In the event that you’re not quite up to speed on why the NSA is pissing off the world, the U.S.’ current relationship with Iran, what’s going on in Syria, or other goings on in the international community, The Korbel Report is here to help you successfully navigate your way through the holidays.

 To start, let’s determine if you need this article. You don’t need this article if:

  • Your Dad can name more than 5 heads of state;
  • Your uncles can explain the intricacies if the Israeli-Palestinian conflict accurately;
  • Your grandma understands that less than 1% of the U.S. budget is allocated to foreign assistance;
  • Your sister dismantled chemical weapons factories in Syria; or
  • Those at the table who have studied abroad outnumber those who haven’t.

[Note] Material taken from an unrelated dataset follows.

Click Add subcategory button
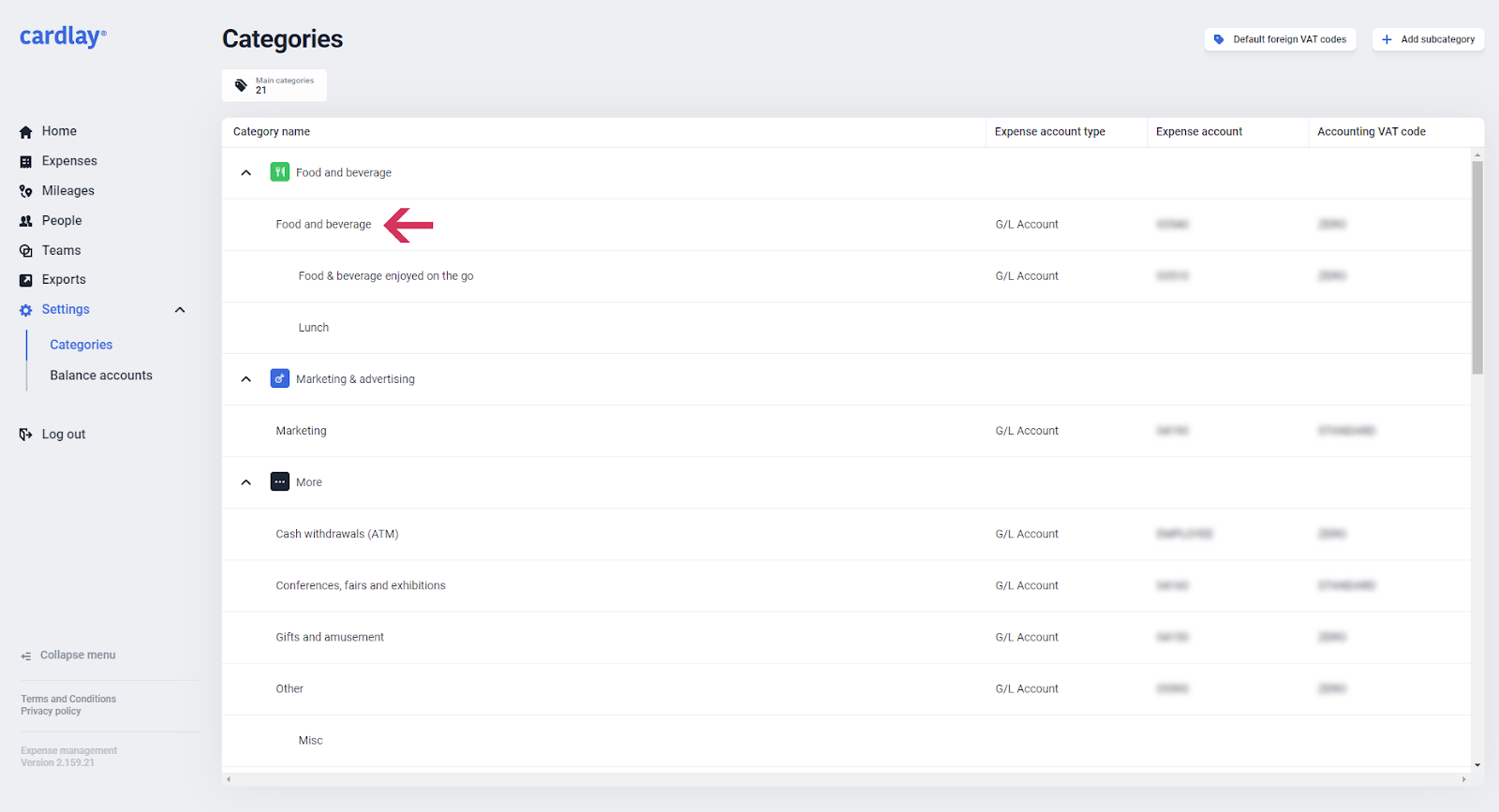1499x812 pixels. pos(1428,39)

You do need this article if:

  • Your aunts think Africa is a country, not a continent;
  • Your cousins mistook Chechnya for the Czech Republic;
  • Anyone at the table thinks that the Fukushima disaster had anything to do with Pearl Harbor;
  • You have a cousin who just finished his/her first semester of college and took one political science class and is suddenly an expert on Israel and Palestine;
  • Your brother in law thinks Benghazi is still worth impeaching Obama; or
  • You’ve fallen down a job-specific rabbit hole, and aren’t sure what’s going on in all parts of the world.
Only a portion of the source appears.